Principle 3: Transparency
Digital finance companies communicate with users in a complete and meaningful way.
- Subprinciple: Meaningful Privacy Information
- Company clearly discloses legally binding documentation.
- All legally binding documentation can be accessed from a single location accessible to users before creating an account or purchasing access to the service.
- Data collection, usage, sharing, and rights are transparently shared with consumers in a meaningful way.
- Information about data collection, usage, sharing, and rights are integrated into the onboarding/account set-up process in a meaningful way.
- App includes regular privacy check-up notifications to encourage and support users to review their privacy settings.
- Users receive in-app notifications of data collection, usage, sharing, and rights at appropriate times when interacting with the service.
- Privacy policies are written at no higher than an 8th grade reading level.
- Company shares information about data collection, usage, sharing, and rights in a short form that is accessible before a person creates an account on the service.
- Users understand their data rights.
- Users understand their data rights.
- Subprinciple: Transparent Safety Practices
- The company meets, and shares which, recognized information security standards.
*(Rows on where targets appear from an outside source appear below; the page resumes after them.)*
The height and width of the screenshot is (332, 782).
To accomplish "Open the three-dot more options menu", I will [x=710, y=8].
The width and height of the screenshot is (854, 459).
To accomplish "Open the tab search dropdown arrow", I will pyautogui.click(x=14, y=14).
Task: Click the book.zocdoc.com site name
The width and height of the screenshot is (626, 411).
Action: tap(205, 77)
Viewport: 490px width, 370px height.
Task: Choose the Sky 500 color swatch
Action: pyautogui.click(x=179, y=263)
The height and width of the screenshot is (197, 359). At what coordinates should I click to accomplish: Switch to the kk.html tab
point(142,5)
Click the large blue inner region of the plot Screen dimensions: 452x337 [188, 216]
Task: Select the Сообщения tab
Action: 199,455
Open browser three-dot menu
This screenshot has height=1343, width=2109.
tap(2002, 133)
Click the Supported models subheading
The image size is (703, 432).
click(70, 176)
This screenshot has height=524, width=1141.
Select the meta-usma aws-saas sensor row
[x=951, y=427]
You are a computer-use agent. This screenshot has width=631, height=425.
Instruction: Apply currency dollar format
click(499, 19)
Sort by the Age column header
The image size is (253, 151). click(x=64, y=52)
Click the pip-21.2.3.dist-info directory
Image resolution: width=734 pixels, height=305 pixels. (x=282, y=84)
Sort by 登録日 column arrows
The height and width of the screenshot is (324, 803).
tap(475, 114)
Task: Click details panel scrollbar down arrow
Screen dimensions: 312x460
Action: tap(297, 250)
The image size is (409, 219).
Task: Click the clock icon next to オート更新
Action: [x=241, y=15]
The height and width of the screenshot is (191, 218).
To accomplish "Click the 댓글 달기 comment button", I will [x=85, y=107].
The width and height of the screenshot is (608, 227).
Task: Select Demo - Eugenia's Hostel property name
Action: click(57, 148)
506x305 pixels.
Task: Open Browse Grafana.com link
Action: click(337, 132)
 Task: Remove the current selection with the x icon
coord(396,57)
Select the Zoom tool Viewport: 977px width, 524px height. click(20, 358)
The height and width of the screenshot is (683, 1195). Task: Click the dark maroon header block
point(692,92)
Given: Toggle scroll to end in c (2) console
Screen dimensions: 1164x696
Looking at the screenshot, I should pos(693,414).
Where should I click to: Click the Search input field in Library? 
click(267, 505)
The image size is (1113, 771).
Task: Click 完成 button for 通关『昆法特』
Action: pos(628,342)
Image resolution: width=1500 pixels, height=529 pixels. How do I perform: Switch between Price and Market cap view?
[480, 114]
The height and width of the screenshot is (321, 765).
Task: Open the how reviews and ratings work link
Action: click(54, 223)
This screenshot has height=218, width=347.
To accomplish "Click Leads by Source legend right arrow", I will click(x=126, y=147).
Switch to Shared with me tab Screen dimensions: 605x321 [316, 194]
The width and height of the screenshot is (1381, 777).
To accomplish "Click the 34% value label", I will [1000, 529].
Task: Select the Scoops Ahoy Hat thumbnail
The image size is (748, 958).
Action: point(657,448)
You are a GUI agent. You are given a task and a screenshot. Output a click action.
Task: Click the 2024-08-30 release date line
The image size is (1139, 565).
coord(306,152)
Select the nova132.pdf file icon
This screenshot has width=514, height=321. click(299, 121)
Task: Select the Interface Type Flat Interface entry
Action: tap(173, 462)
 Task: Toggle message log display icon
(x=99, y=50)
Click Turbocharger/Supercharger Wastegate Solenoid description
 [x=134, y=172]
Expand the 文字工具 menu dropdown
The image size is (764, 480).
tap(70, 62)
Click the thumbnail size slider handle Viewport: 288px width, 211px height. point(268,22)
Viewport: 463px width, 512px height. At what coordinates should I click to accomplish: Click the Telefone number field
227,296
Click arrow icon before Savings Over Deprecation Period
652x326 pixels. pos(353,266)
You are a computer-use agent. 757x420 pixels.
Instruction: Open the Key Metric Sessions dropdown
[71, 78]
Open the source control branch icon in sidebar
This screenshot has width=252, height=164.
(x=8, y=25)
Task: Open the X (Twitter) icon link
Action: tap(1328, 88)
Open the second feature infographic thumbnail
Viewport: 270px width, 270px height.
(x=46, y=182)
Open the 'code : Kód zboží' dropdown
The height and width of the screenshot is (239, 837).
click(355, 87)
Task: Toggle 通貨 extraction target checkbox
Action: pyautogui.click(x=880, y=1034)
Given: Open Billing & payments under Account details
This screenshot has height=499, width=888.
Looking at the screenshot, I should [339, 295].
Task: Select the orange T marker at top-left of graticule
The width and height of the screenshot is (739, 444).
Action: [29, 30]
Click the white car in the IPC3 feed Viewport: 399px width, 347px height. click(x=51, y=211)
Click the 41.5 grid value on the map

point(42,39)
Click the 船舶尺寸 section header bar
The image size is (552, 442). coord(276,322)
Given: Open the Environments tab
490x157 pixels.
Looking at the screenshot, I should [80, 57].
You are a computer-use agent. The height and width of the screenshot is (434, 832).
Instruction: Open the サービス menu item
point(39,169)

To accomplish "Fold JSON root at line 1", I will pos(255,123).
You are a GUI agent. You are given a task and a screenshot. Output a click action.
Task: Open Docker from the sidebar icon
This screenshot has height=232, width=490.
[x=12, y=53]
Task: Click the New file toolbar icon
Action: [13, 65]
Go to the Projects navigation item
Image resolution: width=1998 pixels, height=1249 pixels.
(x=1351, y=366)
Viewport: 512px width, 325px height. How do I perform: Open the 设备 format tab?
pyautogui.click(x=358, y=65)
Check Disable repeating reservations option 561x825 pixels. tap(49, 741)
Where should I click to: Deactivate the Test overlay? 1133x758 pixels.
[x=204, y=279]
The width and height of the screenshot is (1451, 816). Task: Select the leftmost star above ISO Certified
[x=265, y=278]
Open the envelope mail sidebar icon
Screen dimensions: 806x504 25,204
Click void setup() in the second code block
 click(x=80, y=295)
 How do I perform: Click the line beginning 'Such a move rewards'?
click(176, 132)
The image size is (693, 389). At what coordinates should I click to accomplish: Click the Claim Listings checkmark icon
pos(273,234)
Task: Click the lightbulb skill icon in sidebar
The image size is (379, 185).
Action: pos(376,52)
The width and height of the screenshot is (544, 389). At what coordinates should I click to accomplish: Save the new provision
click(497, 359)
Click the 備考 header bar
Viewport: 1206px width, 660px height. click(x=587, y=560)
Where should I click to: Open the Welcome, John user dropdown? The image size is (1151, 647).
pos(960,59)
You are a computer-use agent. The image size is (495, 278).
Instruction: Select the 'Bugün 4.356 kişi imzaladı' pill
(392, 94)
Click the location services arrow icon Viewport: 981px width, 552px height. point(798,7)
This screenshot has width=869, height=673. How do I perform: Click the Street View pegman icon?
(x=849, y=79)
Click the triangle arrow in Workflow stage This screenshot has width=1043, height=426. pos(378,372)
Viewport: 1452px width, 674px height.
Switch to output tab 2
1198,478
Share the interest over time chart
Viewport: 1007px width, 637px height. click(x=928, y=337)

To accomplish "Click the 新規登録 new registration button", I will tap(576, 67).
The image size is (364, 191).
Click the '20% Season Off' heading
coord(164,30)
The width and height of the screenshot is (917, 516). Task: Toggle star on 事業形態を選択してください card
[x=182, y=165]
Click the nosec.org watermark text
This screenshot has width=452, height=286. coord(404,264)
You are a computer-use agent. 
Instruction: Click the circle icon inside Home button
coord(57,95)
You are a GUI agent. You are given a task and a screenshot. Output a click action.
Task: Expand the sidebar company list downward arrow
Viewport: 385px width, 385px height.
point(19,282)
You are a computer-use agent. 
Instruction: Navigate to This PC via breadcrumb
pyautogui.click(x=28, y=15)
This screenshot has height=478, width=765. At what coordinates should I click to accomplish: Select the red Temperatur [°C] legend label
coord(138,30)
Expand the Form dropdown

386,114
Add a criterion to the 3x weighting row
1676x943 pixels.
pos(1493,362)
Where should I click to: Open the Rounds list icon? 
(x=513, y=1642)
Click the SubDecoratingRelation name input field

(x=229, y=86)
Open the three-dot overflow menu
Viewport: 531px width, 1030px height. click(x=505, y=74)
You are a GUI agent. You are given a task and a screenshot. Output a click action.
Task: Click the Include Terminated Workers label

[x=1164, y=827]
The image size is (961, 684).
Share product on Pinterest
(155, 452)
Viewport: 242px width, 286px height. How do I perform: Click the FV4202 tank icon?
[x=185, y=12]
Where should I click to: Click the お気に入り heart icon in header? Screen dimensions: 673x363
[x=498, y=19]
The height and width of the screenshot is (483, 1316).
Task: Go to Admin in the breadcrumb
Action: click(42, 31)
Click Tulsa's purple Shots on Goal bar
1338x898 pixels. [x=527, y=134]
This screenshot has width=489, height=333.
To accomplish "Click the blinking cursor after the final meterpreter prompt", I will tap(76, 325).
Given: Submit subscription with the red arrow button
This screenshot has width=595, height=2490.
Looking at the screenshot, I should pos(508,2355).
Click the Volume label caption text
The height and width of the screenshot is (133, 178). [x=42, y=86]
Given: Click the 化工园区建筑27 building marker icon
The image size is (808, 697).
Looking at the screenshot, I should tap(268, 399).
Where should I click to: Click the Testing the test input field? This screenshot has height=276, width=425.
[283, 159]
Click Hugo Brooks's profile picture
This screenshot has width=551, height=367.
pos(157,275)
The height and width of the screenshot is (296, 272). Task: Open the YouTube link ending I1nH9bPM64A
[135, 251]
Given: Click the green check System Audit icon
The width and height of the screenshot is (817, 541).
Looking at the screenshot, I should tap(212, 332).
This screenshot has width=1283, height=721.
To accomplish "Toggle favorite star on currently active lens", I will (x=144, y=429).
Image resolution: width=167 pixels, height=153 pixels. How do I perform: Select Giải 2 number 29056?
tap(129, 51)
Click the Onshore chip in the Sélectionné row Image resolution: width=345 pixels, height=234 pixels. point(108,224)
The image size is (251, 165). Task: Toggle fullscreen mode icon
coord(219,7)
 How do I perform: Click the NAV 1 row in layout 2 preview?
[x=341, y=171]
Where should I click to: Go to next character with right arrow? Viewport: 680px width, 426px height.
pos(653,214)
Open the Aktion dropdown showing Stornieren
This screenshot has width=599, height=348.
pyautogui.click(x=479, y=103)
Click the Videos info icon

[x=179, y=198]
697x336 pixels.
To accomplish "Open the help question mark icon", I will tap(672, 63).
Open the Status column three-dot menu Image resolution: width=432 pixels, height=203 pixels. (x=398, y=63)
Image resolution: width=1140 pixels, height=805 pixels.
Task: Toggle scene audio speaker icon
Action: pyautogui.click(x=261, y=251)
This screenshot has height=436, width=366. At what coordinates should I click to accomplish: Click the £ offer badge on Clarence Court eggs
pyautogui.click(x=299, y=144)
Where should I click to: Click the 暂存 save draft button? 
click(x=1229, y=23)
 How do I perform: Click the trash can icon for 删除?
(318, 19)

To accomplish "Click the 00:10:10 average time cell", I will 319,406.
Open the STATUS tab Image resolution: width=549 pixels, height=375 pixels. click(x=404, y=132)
- The company transparently states which information security standards it meets.
- The company notifies appropriate authorities and those affected when a cybersecurity incident occurs.
- The company commits in legally binding documentation to notify the relevant authorities within 36 hours, or as required by statute, when a cybersecurity incident occurs.
- The company clearly discloses its process and timeline for notifying, and the steps it will take to address the impact to users who might experience a disruption in service, monetary loss, or identity theft due to a cybersecurity incident.
- The company maintains a service status dashboard so people can see if and when the service is impacted by outages in real time.
- Subprinciple: Explanation of Service
- Fees are transparently shared with consumers in a meaningful way.
- Fees are shared before a person creates an account with the service.
- Users receive in-app notifications of fees at appropriate times when interacting with the service.
- Company explains the service to users in a meaningful way.
- Services are explained in a legal document.
- Services are clearly explained in a meaningful way throughout the user experience.
- The company commits to notify users about changes to the service.
- The company discloses how and when users will be directly notified of changes to the service(s).
- Subprinciple: Legal Rights
- People do not need to give up legal rights in order to use the service.
- The legally binding documentation does not require an end user to commit to resolve disputes via binding arbitration.
- The legally binding documentation does not require an end user to commit to give up their right to be part of a class action against the company.